**Work required:** In your answer, repeat each line of the data exactly.

Supplied information below:

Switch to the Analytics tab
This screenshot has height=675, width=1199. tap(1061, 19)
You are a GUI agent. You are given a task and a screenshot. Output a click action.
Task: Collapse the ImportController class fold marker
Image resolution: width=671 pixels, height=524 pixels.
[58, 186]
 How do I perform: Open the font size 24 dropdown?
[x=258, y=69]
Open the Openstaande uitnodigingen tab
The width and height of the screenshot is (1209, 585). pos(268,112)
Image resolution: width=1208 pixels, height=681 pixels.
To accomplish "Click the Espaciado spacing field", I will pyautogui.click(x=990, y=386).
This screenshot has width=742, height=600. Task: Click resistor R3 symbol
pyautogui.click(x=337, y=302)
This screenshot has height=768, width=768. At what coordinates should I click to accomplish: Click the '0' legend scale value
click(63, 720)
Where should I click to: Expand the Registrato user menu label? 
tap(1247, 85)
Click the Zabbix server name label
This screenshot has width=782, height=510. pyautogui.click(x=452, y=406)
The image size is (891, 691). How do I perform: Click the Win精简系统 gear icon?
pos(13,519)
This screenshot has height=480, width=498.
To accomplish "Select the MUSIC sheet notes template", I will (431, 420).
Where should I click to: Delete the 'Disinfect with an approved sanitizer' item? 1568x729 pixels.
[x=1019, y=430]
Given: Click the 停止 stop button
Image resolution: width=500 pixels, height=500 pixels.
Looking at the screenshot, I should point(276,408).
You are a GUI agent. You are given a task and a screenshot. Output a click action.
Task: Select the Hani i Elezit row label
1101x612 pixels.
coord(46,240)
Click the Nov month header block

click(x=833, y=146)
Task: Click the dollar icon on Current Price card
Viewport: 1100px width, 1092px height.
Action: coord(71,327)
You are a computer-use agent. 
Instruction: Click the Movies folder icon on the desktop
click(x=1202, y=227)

End of Supplied information.

**Response:**
Switch to the Analytics tab
This screenshot has height=675, width=1199. tap(1061, 19)
You are a GUI agent. You are given a task and a screenshot. Output a click action.
Task: Collapse the ImportController class fold marker
Image resolution: width=671 pixels, height=524 pixels.
[58, 186]
 How do I perform: Open the font size 24 dropdown?
[x=258, y=69]
Open the Openstaande uitnodigingen tab
The width and height of the screenshot is (1209, 585). pos(268,112)
Image resolution: width=1208 pixels, height=681 pixels.
To accomplish "Click the Espaciado spacing field", I will pyautogui.click(x=990, y=386).
This screenshot has width=742, height=600. Task: Click resistor R3 symbol
pyautogui.click(x=337, y=302)
This screenshot has height=768, width=768. At what coordinates should I click to accomplish: Click the '0' legend scale value
click(63, 720)
Where should I click to: Expand the Registrato user menu label? 
tap(1247, 85)
Click the Zabbix server name label
This screenshot has width=782, height=510. pyautogui.click(x=452, y=406)
The image size is (891, 691). How do I perform: Click the Win精简系统 gear icon?
pos(13,519)
This screenshot has height=480, width=498.
To accomplish "Select the MUSIC sheet notes template", I will (431, 420).
Where should I click to: Delete the 'Disinfect with an approved sanitizer' item? 1568x729 pixels.
[x=1019, y=430]
Given: Click the 停止 stop button
Image resolution: width=500 pixels, height=500 pixels.
Looking at the screenshot, I should point(276,408).
You are a GUI agent. You are given a task and a screenshot. Output a click action.
Task: Select the Hani i Elezit row label
1101x612 pixels.
coord(46,240)
Click the Nov month header block

click(x=833, y=146)
Task: Click the dollar icon on Current Price card
Viewport: 1100px width, 1092px height.
Action: coord(71,327)
You are a computer-use agent. 
Instruction: Click the Movies folder icon on the desktop
click(x=1202, y=227)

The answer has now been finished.